Muchas veces me piden oración por un difunto, alguien amado profundamente, y la pregunta que surge espontáneamente es: ¿Cómo se llamaba? ¡Qué tremendo error! La pregunta correcta es ¿cómo se llama? Por supuesto, nuestro ser amado no ha desaparecido, sino que ha salido del tiempo para ingresar a la vida eterna, destino del que ninguno de nosotros podrá evadirse.
Cuando pienso en los seres amados que yo he perdido, particularmente mi padre, siento que él está más que nunca escuchándome. Ya sin las limitaciones del mundo, sin la dificultad de moverme donde él esté, o de lograr hablarle de modo cercano. De ningún modo, mi papá está más que nunca escuchando todos mis pensamientos, mis oraciones, mis inseguridades y mis seguridades también.
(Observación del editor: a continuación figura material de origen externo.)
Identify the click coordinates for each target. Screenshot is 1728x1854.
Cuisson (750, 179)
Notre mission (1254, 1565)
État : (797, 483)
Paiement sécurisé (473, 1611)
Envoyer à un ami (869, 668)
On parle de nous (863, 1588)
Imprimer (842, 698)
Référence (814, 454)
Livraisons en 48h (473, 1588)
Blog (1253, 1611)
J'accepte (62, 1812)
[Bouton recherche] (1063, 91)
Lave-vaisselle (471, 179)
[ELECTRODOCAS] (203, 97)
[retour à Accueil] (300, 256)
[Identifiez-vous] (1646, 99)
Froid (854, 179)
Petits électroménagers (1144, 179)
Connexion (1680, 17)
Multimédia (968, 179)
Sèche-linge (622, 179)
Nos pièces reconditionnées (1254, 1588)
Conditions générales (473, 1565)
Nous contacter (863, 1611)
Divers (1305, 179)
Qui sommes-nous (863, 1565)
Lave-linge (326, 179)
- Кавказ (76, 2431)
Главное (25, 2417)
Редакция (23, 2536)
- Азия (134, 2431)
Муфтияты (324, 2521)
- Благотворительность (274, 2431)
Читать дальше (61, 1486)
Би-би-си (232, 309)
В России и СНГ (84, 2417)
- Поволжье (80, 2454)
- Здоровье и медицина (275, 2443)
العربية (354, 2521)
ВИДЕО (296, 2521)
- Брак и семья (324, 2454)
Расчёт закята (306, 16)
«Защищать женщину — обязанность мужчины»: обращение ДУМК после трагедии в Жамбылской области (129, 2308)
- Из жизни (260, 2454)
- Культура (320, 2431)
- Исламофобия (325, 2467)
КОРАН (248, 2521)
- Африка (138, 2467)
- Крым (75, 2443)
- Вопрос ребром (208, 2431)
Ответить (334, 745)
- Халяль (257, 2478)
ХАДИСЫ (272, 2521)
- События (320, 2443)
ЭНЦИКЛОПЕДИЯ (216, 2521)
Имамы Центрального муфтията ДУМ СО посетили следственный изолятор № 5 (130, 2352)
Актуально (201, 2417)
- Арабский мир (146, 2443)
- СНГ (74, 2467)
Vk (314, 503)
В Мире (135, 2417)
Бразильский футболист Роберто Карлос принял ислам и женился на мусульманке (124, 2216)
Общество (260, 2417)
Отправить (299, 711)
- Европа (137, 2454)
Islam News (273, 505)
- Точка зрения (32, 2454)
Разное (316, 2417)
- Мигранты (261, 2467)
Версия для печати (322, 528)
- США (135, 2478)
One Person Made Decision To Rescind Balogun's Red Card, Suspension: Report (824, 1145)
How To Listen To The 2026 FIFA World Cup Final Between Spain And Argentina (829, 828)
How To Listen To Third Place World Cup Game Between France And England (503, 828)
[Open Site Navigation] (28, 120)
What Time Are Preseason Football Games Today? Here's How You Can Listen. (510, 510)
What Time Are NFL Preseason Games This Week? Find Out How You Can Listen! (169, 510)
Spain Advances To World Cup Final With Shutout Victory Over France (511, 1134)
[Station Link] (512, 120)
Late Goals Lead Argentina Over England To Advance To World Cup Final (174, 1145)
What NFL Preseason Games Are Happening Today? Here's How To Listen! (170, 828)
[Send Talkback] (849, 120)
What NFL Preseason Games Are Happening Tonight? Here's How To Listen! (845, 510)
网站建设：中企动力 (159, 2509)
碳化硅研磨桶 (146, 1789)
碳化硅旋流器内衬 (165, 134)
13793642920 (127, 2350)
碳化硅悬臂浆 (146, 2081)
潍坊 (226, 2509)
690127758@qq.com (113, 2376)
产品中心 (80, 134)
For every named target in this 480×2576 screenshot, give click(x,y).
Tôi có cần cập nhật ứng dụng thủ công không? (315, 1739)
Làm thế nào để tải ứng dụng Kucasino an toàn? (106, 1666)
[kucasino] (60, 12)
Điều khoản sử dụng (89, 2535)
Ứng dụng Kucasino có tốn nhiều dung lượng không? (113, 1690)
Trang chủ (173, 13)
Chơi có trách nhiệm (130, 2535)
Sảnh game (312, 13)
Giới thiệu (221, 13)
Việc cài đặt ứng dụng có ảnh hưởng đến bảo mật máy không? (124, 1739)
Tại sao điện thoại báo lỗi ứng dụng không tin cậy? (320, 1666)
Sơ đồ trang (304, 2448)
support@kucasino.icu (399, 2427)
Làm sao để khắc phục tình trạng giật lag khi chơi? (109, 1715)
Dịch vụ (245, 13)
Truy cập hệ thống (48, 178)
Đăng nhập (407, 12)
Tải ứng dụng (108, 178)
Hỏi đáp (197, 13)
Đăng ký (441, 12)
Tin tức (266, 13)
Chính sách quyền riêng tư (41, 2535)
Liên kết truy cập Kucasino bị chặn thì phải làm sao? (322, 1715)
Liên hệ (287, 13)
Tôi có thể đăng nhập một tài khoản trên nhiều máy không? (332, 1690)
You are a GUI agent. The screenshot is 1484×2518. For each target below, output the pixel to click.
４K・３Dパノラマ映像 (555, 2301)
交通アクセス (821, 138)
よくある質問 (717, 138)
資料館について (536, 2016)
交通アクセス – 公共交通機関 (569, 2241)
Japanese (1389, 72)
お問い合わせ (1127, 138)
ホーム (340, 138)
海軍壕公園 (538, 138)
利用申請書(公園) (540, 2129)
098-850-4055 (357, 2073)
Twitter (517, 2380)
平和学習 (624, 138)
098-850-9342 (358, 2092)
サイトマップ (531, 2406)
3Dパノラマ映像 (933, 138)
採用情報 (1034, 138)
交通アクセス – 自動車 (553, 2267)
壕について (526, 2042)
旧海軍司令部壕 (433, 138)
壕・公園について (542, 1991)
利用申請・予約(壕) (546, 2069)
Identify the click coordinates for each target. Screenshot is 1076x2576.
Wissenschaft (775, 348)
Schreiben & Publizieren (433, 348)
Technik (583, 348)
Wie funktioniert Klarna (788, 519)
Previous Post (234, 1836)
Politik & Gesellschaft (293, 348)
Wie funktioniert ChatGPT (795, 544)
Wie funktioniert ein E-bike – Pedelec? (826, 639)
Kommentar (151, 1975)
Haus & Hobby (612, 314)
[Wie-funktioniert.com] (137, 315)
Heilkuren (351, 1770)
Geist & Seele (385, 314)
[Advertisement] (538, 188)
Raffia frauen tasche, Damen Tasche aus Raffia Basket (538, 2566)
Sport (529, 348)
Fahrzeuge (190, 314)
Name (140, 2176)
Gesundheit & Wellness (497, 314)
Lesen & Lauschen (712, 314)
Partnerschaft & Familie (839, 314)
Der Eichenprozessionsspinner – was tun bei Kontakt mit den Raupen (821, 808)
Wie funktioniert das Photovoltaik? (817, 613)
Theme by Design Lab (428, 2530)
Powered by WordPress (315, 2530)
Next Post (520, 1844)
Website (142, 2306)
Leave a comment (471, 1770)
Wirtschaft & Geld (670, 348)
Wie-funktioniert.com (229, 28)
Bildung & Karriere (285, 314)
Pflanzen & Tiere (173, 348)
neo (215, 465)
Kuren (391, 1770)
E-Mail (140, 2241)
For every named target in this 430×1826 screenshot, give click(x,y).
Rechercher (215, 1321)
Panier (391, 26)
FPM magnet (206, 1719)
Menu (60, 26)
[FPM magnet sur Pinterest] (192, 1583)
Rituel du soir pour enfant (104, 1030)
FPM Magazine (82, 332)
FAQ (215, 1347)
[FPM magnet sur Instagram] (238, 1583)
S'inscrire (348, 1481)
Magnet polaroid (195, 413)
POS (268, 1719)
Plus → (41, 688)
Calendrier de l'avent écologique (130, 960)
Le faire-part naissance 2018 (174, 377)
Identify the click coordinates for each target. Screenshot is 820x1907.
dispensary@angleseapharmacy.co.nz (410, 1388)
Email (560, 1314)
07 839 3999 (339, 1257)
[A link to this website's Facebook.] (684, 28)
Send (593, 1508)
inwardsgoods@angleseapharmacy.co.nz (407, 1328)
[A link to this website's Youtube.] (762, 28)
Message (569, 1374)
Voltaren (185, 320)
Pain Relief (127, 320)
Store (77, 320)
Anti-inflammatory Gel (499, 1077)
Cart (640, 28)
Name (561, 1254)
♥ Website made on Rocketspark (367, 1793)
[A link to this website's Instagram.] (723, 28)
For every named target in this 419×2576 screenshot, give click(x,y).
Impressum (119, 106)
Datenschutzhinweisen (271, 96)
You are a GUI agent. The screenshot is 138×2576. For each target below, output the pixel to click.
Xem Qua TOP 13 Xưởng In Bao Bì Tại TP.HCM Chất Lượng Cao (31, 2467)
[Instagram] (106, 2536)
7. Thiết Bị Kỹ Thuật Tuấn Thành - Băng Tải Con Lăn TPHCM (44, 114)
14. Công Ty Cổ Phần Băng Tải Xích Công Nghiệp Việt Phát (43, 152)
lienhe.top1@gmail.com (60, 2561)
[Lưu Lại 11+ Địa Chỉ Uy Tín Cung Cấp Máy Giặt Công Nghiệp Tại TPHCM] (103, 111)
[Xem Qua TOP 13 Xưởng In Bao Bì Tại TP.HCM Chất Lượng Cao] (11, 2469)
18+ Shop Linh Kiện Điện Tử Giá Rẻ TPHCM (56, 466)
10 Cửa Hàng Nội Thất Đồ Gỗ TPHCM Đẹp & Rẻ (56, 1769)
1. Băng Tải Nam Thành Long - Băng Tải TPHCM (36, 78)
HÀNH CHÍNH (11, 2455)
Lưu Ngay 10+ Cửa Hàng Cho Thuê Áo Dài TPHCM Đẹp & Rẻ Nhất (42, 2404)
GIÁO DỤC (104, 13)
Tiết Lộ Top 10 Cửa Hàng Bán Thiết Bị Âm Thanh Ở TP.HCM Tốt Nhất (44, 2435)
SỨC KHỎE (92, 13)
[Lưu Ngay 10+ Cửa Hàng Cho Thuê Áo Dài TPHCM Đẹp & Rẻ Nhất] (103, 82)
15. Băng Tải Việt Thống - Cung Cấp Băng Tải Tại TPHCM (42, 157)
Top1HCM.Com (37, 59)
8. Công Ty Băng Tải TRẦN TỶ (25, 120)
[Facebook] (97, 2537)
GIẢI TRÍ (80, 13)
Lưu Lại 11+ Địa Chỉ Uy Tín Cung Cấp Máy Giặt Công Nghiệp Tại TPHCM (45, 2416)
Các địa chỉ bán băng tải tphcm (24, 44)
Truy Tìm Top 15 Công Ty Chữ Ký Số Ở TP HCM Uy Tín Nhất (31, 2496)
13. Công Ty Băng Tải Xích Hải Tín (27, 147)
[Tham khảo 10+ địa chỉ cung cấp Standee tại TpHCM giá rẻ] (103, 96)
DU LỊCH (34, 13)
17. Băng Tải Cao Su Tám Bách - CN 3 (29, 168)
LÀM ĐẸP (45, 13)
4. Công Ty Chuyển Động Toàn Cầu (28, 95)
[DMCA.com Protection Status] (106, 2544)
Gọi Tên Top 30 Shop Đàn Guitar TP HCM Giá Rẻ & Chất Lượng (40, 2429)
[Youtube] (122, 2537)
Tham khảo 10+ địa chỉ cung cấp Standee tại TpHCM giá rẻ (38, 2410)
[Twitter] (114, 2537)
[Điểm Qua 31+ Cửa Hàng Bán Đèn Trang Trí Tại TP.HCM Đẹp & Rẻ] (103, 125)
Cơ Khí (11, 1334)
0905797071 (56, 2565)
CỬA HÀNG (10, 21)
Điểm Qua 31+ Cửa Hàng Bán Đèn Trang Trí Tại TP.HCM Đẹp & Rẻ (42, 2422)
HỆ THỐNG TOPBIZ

Pero también me ocurre que cuando hablo y rezo con mi madre que aún está viva, y veo en ella las limitaciones de la vejez y la cercanía de su paso a la eternidad, no dejo de pensar lo perfecto que va a ser nuestro dialogo y nuestra oración cuando ella ya no esté conmigo aquí. Y también pienso en lo hermoso que será ese día en que estemos los tres juntos fuera del tiempo y el lugar, mi padre, mi madre y yo, unidos en la perfección del Amor de Dios por nosotros.
La presencia sutil pero real de nuestros amados difuntos se siente en el corazón, en el alma. No es locura, no es tampoco algo que los demás puedan comprender. Es simplemente un encuentro secreto que mantenemos muy dentro de nuestro corazón, y que no debemos dejar apagar porque es la manifestación de la Comunión de los Santos, la unidad de corazón con quienes ya hantransitado de esta vida.
Algunas personas dirán que esto está mal, que es espiritismo. Error enorme, esto es pura fe en la vida eterna, en nuestro destino de Reino. Espiritismo es invocar a las almas, y eso es un pecado muy grave. Nosotros simplemente sentimos su presencia y les hablamos de corazón, abiertos a que Dios les permita plantar algún sentimiento, algún signo en nuestro corazón, si es que esa es Su Divina Voluntad.
El nombre de un ser amado no pasa jamás, porque nuestra alma perdura por toda la eternidad, sin restricciones. Mi padre no era Juan, es Juan. Y así todos nosotros debemos comprender que nunca dejamos de ser quienes somos, y mucho menos al pasar a la eternidad. Así, el nombre de un ser amado no era, es. Ese ser amado está hoy más presente que nunca, más atento que nunca, abierto y despierto en todo momento a nuestras oraciones, porque las almas pueden responder a nuestras oraciones intercediendo ante Dios por nuestras necesidades. Nuestro dialogo y suplicas llegan así directo al Corazón de Dios a través de la intercesión de los santos y los ángeles, y de Maria en modo particularmente efectivo.
Madre mía, Reina del Cielo y de la Tierra, hoy cierro los ojos y siento claramente la esperanza del encuentro con mi ser amado, y allí se desvanecen las limitaciones del tiempo y del espacio, para poder así unirme en un abrazo que es anticipo de la promesa que nos espera, a ambos. Sin miedos, sin desesperanza, sin separarnos más, por siempre y para siempre.